Frequently Asked Questions About Sprouted Grains

1
Can I use sprouted flour to make sourdough bread?

No, you shouldn’t use sprouted flour when making sourdough bread. The bacteria in the sourdough starter wants to break down the enzyme inhibitors in the flour. This has already been accomplished when you make sprouted flour. So if you were to use sprouted flour when making sourdough bread, there’s nothing for the bacteria to break down. Your bread might not rise or work properly.

2
How long should I let my grains sprout?

The optimal amount of time to sprout your grains is 36 hours. You will see very tiny white stubs coming out of the end of the grains. Long sprouts on the grains are not desirable. A tiny sprout is best.
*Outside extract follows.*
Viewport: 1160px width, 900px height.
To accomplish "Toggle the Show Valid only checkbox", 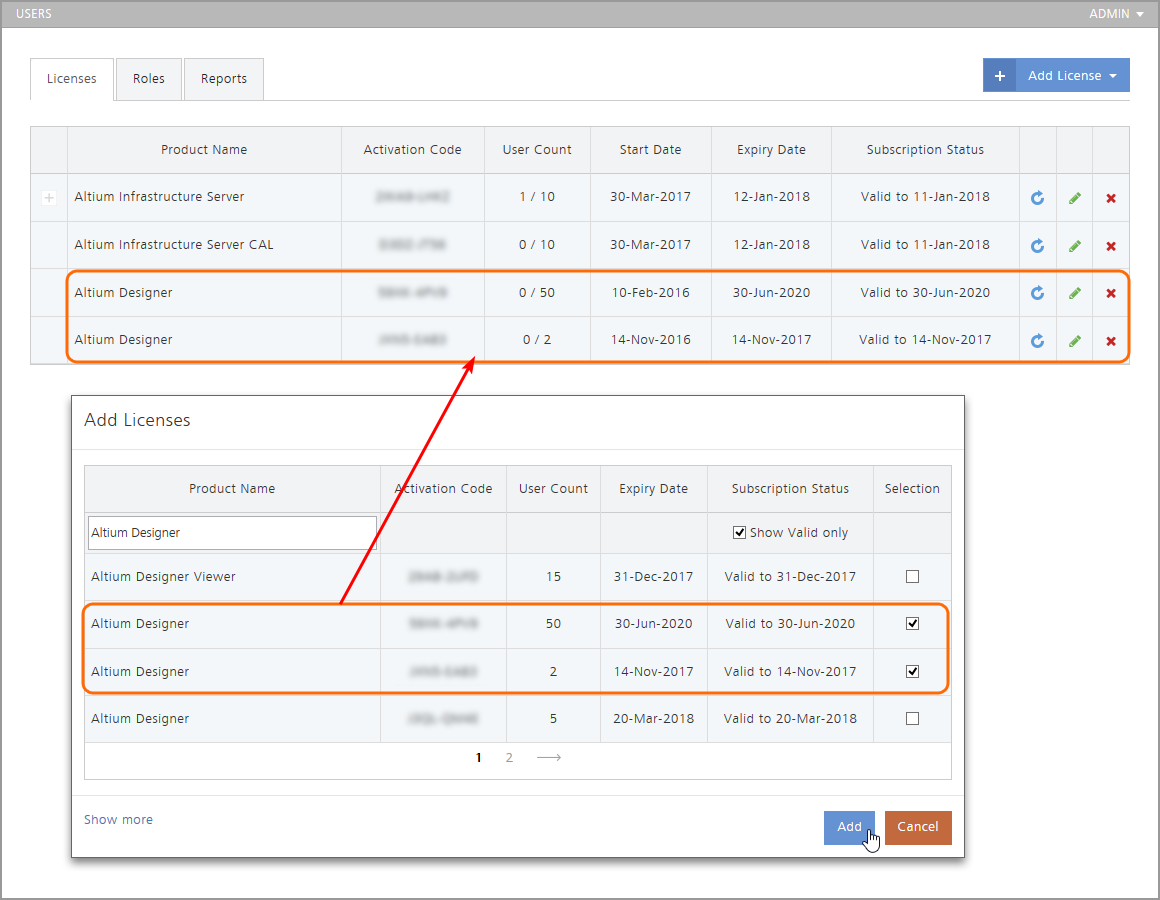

When you sprout it longer, it alters the grain, reducing its beneficial properties.

3
How long does sprouted flour keep after milling?

Sprouted flour can be stored at room temperature for six months after milling unlike unsprouted flour that must be used immediately so it doesn’t go rancid. The germ cell of the grain is the part that degrades and becomes rancid when milled. When grains are sprouted, the germ cell is consumed by the endosperm and it is no longer in a state that can become rancid. This is one of the many advantages of sprouted flour.

4

Can I use sprouted flour as a substitute for regular flour?

Yes, you can substitute sprouted flour for conventional flour one-to-one in most recipes. I do this all the time, and it works great. However, you shouldn’t use sprouted flour when making sourdough bread. The bacteria in the sourdough starter wants to break down the enzyme inhibitors in the flour. This has already been accomplished when you make sprouted flour. So if you were to use sprouted flour when making sourdough bread, there’s nothing for the bacteria to break down. Your bread might not rise or work properly.